Edit:  I forgot to say it is also the home of the Dallas Cowboys!!  :heart:


----------



## ShutteredEye (Aug 9, 2005)

JonMikal said:
			
		

> asdv



LMAO, 

where's that picture of you topless again?


----------



## Artemis (Aug 9, 2005)

Besides from the lates pic...I wanna move to texas now....super friendly yah say? fall for me yah say? Im sold...specially if they dress that way!


----------



## LittleMan (Aug 9, 2005)

Artemis said:
			
		

> Besides from the lates pic...I wanna move to texas now....super friendly yah say? fall for me yah say? Im sold...specially if they dress that way!


haha, they are wearing a lot if that's what you mean... just walk around Downtown San Antonio in the heat of the summer.... 
Calliope reminded me... The BBQ is the greatest!!! 
You, having a cute accent... that will definately get the girls. :thumbup:  I'll hang out w/ you. :mrgreen:


----------



## LittleMan (Aug 9, 2005)

JonMikal... stop criticising _everyone's_ photos... 

  That was a good catch though!

Goal of the exercise: Continue the forum thread about Texas with the posts that would follow its last line.

Provided data:
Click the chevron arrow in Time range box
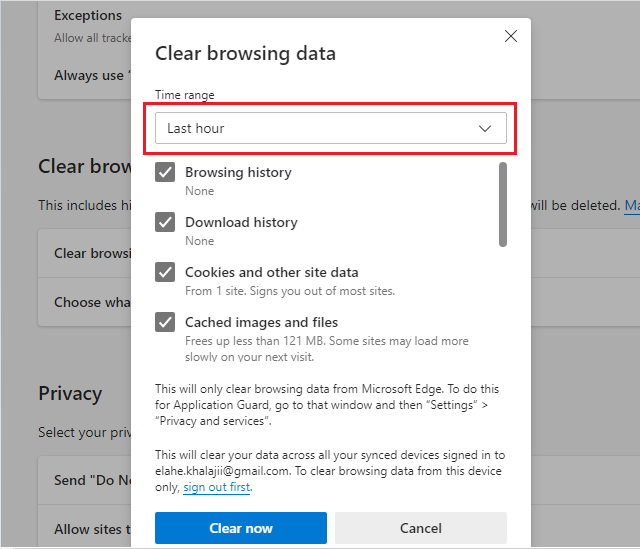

Task answer:
I didn't even notice it until I looked at the picture again... :blushing: even w/ the words... :blushing:


j/k :lmao:


----------



## Xmetal (Aug 9, 2005)

For some reason this thread is making me want to move to the US and live in Texas...
I think Littleman has won me over, plus i've heard that Americans love a good Aussie accent. 

Edit: I reckon i'd have a hard time choosing between San Antonio and Dallas though.


----------



## Artemis (Aug 9, 2005)

Xmetal said:
			
		

> For some reason this thread is making me want to move to the US and live in Texas...
> I think Littleman has won me over, plus i've heard that Americans love a good Aussie accent.
> 
> Edit: I reckon i'd have a hard time choosing between San Antonio and Dallas though.



TAKE ME!

TAKE ME!

TAKE ME!

TAKE ME!

TAKE ME!

TAKE ME!

TAKE ME!

TAKE ME!

TAKE ME!

TAKE ME!

TAKE ME!

TAKE ME!

TAKE ME!

TAKE ME!


----------



## LittleMan (Aug 9, 2005)

Dude, Americans go crazy over a good Aussie Accent. 
We all fantasize about moving to NewZealand though... hahaha :greenpbl:

Dallas is really nice... but I prefer a smaller city like Bulverde(where I live now)


----------



## ShutteredEye (Aug 9, 2005)

LittleMan said:
			
		

> Dude, Americans go crazy over a good Aussie Accent.
> We all fantasize about moving to NewZealand though... hahaha :greenpbl:
> 
> Dallas is really nice... but I prefer a smaller city like Bulverde(where I live now)



That's why I like Mansfield.  50K people, farms on the south end of town, and 20mins from dt Ft Worth, and 30 mins from dt Dallas.  Kind of the best of both worlds.


----------



## LittleMan (Aug 9, 2005)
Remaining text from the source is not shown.